# Given records start

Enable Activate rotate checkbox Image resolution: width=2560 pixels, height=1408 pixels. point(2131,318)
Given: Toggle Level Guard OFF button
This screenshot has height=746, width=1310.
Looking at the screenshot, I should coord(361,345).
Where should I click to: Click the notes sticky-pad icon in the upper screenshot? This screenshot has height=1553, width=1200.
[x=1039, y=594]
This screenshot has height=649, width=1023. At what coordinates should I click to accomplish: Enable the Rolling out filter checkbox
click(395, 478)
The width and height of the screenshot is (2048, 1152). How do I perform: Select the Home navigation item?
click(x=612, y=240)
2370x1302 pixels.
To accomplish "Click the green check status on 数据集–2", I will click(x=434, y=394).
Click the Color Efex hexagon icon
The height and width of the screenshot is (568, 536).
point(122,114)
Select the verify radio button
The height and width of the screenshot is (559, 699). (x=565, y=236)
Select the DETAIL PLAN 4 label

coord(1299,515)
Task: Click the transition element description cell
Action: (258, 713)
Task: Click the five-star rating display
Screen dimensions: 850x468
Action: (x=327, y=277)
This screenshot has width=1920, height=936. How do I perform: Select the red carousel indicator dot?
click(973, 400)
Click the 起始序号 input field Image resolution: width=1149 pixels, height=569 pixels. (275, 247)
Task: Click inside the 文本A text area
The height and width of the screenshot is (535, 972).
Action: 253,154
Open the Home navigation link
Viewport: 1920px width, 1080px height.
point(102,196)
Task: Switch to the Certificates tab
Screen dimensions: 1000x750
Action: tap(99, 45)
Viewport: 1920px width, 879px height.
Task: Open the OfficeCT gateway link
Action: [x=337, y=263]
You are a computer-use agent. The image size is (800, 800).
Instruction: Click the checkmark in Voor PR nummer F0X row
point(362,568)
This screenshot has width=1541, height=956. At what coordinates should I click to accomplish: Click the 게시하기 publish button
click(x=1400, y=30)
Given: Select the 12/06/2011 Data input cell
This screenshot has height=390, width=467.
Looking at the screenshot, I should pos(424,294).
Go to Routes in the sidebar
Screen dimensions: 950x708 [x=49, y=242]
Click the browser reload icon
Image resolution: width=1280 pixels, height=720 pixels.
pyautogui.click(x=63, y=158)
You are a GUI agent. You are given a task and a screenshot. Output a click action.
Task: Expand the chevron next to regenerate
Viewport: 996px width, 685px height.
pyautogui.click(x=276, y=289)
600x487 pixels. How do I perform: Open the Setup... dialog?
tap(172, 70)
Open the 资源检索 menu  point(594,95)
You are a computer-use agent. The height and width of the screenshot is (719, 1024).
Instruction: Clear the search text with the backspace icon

# Given records end

Aim | Can you quote all of the rows above word for word, leaving out nothing and changing nothing?

Solution for this problem |
Enable Activate rotate checkbox Image resolution: width=2560 pixels, height=1408 pixels. point(2131,318)
Given: Toggle Level Guard OFF button
This screenshot has height=746, width=1310.
Looking at the screenshot, I should coord(361,345).
Where should I click to: Click the notes sticky-pad icon in the upper screenshot? This screenshot has height=1553, width=1200.
[x=1039, y=594]
This screenshot has height=649, width=1023. At what coordinates should I click to accomplish: Enable the Rolling out filter checkbox
click(395, 478)
The width and height of the screenshot is (2048, 1152). How do I perform: Select the Home navigation item?
click(x=612, y=240)
2370x1302 pixels.
To accomplish "Click the green check status on 数据集–2", I will click(x=434, y=394).
Click the Color Efex hexagon icon
The height and width of the screenshot is (568, 536).
point(122,114)
Select the verify radio button
The height and width of the screenshot is (559, 699). (x=565, y=236)
Select the DETAIL PLAN 4 label

coord(1299,515)
Task: Click the transition element description cell
Action: (258, 713)
Task: Click the five-star rating display
Screen dimensions: 850x468
Action: (x=327, y=277)
This screenshot has width=1920, height=936. How do I perform: Select the red carousel indicator dot?
click(973, 400)
Click the 起始序号 input field Image resolution: width=1149 pixels, height=569 pixels. (275, 247)
Task: Click inside the 文本A text area
The height and width of the screenshot is (535, 972).
Action: 253,154
Open the Home navigation link
Viewport: 1920px width, 1080px height.
point(102,196)
Task: Switch to the Certificates tab
Screen dimensions: 1000x750
Action: tap(99, 45)
Viewport: 1920px width, 879px height.
Task: Open the OfficeCT gateway link
Action: [x=337, y=263]
You are a computer-use agent. The image size is (800, 800).
Instruction: Click the checkmark in Voor PR nummer F0X row
point(362,568)
This screenshot has width=1541, height=956. At what coordinates should I click to accomplish: Click the 게시하기 publish button
click(x=1400, y=30)
Given: Select the 12/06/2011 Data input cell
This screenshot has height=390, width=467.
Looking at the screenshot, I should pos(424,294).
Go to Routes in the sidebar
Screen dimensions: 950x708 [x=49, y=242]
Click the browser reload icon
Image resolution: width=1280 pixels, height=720 pixels.
pyautogui.click(x=63, y=158)
You are a GUI agent. You are given a task and a screenshot. Output a click action.
Task: Expand the chevron next to regenerate
Viewport: 996px width, 685px height.
pyautogui.click(x=276, y=289)
600x487 pixels. How do I perform: Open the Setup... dialog?
tap(172, 70)
Open the 资源检索 menu  point(594,95)
You are a computer-use agent. The height and width of the screenshot is (719, 1024).
Instruction: Clear the search text with the backspace icon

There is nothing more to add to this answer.